Entramados en un lenguaje sencillo, en párrafos de lectura disfrutable, salpicados de humor, existen culpables y empujados a sentirse culpables, como en “Mariachi”, cuento que inaugura la publicación: el padre y la apariencia del personaje lo obligan a dedidarse, sin desearlo, a la música vernácula. En otros la culpa es compartida, hombres que irrumpen en relaciones para luego confesarlo con guiones cinematográficos y cuentos, que dejan el camino limpio para que el otro aborde a una mujer en pago por un engaño pasado. También hay culpas que saldan una deuda: en “El silbido”, cuento que refleja la pasión de Juan Villoro por el fútbol soccer, el pase a un excompañero que milita en el equipo contrario, que culmina en la anotación y los abucheos en el graderío, paga la ayuda recibida luego de un atentado en un restaurant.
Durante la presentación del libro, el autor mencionó la naturalidad del habla en los personajes de Juan Rulfo; fuera de esas páginas ninguno diría lo que dice o se escucharía falso, y dentro de ellas cada frase brota natural. Tintes de esta característica, además de metáforas y símiles muy al estilo del escritor nacido en Apulco, permean las narraciones de Los culpables. Un mariachi a quien le disgustan los “transportes que cagan”, un hombre que lo hacen sentirse un “televisor que sólo transmite ceniza”, masajistas que afirman que “los fantasmas se aparecen, los muertos nada más regresan”, escritores que han convertido una computadora en “un doméstico Xipe Topec, Nuestro Señor el Desollado” por medio de papelitos que pega en el monitor, contenedores de ideas para el nunca escrito guión.

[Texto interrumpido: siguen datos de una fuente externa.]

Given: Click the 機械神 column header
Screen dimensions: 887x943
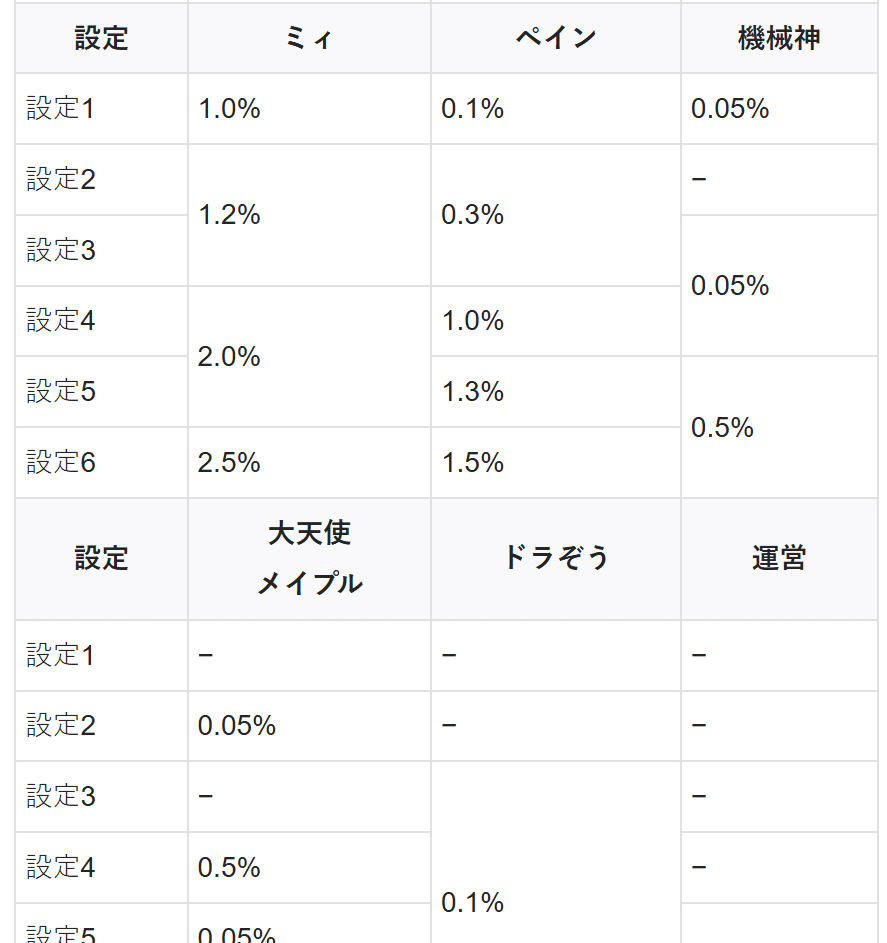Looking at the screenshot, I should [x=779, y=39].
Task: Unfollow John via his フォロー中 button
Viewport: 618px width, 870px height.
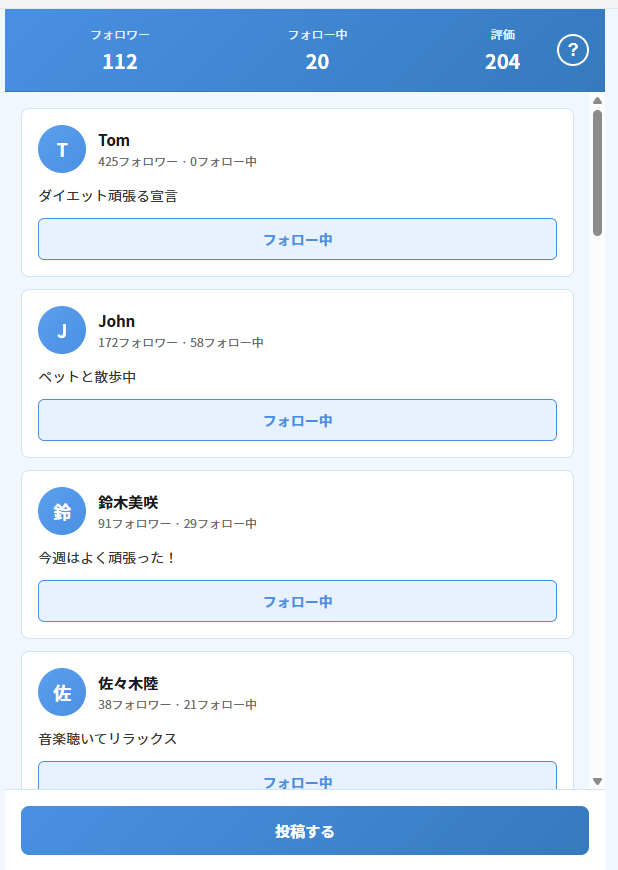Action: (x=297, y=420)
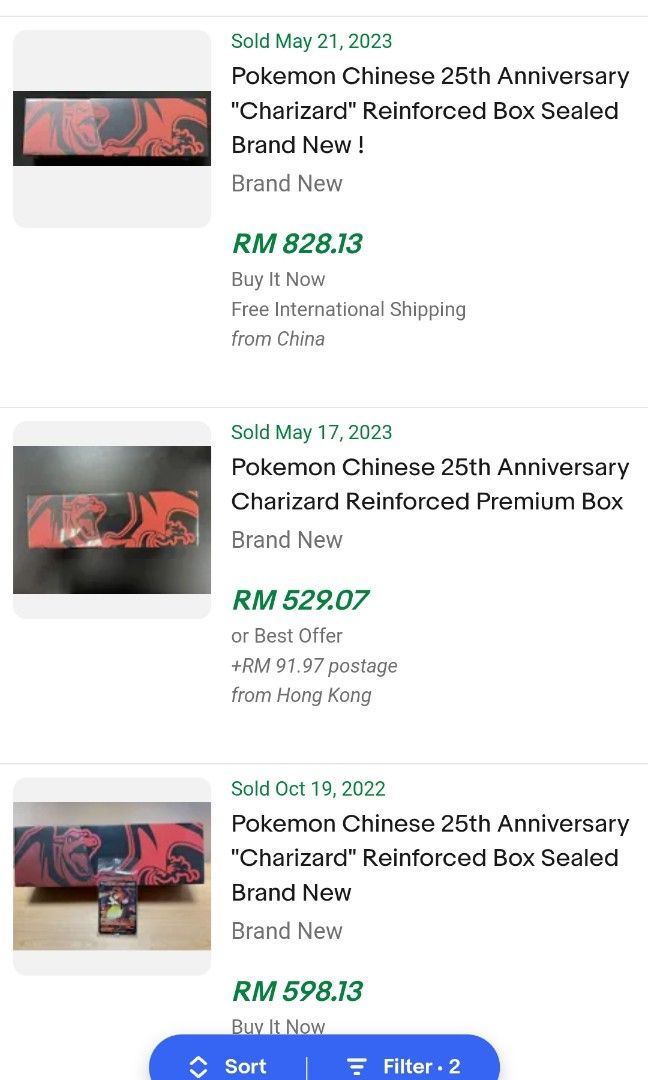
Task: Click the RM 529.07 price
Action: [x=298, y=599]
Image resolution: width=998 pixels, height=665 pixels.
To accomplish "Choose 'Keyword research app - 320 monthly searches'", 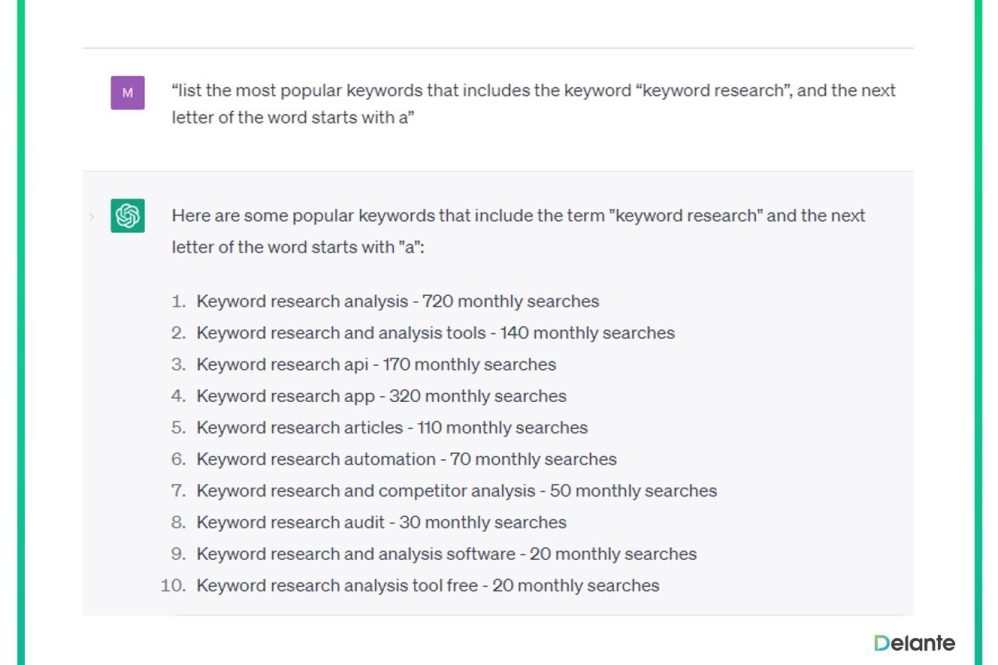I will click(381, 396).
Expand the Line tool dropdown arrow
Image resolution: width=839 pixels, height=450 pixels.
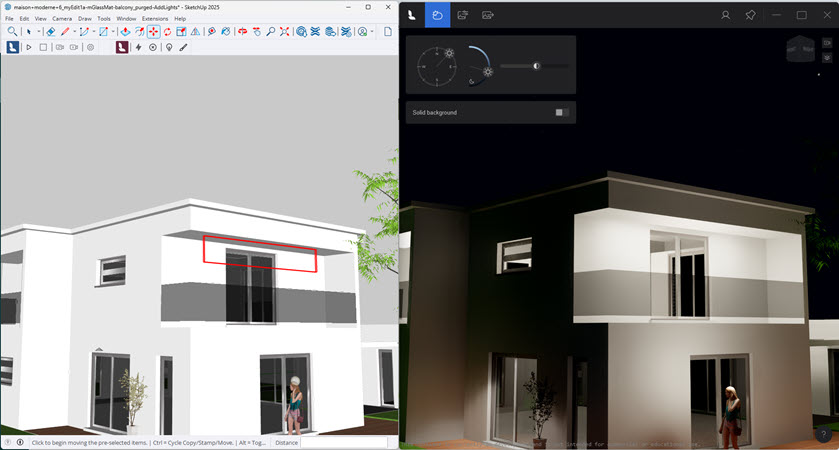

Como los personajes, podríamos sentirnos culpables al entablar relaciones bígamas, jugarle bromas pesadas a los amigos o ejercer profesiones que quisiéramos abandonar en los próximos diez segundos cuando mucho, pero no tendríamos dicha sensación al pasar una tarde en compañía del escritor nacido en el Distrito Federal y sus narraciones, responsables tan sólo de crear una atmósfera donde la lectura no representa culpa alguna.